Un peu moins vieux jeu, ses parents. Mais guère moins. Elle ne leur parlera pas de ses projets. Une Verseau a toujours des projets, mais elle est rarement comprise. Alors autant se taire.

Les nuages n'emportent que du nuage, mais à bord des avions, dans le cockpit, elle imagine trop bien les uniformes galonnés jusqu'à la casquette. Elle ne les a jamais vus aux commandes mais elle les croise dans le hall de l'aérogare à chaque voyage de l'oncle californien : ce proche qui eut l'audace de se faire lointain pour aller vivre dans un monde neuf.
C'est donc décidé, elle aussi volera : elle sera hôtesse de l'air. D'ailleurs, ses planètes sont favorables. On le lui a dit. Verseau oblige. Bon ciel ne saurait mentir...
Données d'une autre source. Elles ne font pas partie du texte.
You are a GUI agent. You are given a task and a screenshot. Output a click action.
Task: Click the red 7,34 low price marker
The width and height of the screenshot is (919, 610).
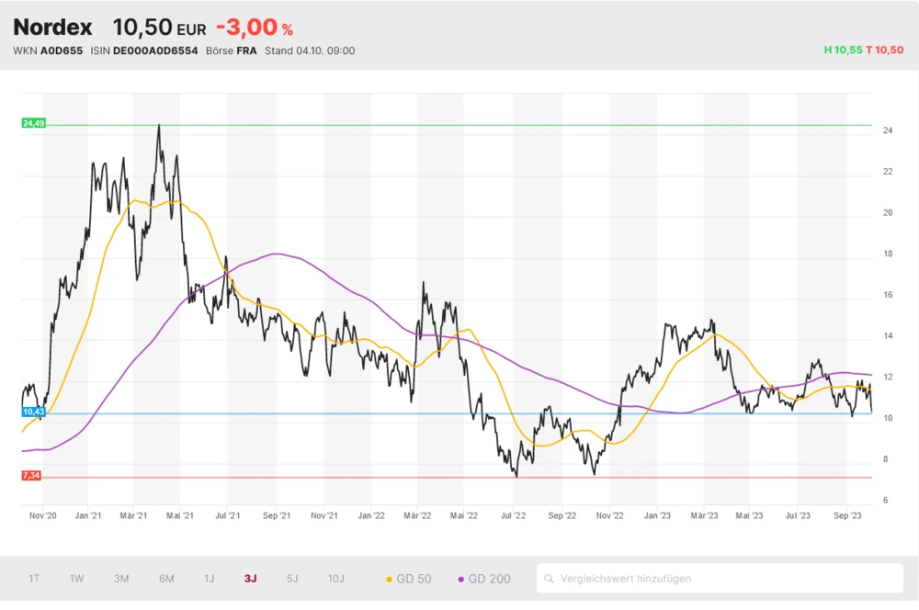(x=33, y=476)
Les années ont passé, tout comme les nuages qu'elle a enfin survolés. Belles traversées. Aventures dans un ciel de femme libre. Rencontres avec des hommes qui l'étaient aussi. Finalement, elle a épousé un rampant. Non, le mot est méchant, c'est un mari merveilleux, comme on dit. Et puis, il y a Nadia, leur fille.
Mais tout ça n'empêche pas de rêver, encore et toujours. De regarder très haut à travers la vitre, car le roman d'une vie est souvent comme l'Histoire, il se répète un peu... Plus hôtesse mais encore l'air. Elle plaît : le regard des hommes n'a jamais cessé de le lui dire. L'idée d'une nouvelle idylle serait prête à lui redonner des ailes. Faut-il qu'elle se résigne à les replier ? Ça lui ressemble si peu !

Mais le plus important est encore à venir. Nadia !
Nadia est Verseau, elle aussi. Tant sa mère a milité qu’elle peut s’autoriser de plus hautes ambitions. Un jour, elle sera commandant de bord.

Femmes Verseaux qui nous lirez, sans doute aurez vous un destin différent. La vie a toujours plus d'imagination que nous. Mais les natives de votre signe s'abreuvent toutes à la même amphore, sans jamais étancher leur soif.
Filles d'anges promues archanges par une divinité féministe qui bénirait enfin la rébellion, vous voici aux marches d'une ère nouvelle que vous aurez portée pendant des siècles avant de lui donner le jour, avant que l'amphore de votre soif ne se retourne. Car le Verseau, c'est l'eau en liberté dans l'air. C'est Prévert dessinant l'oiseau. Il ne vous reste plus qu'à ouvrir la cage.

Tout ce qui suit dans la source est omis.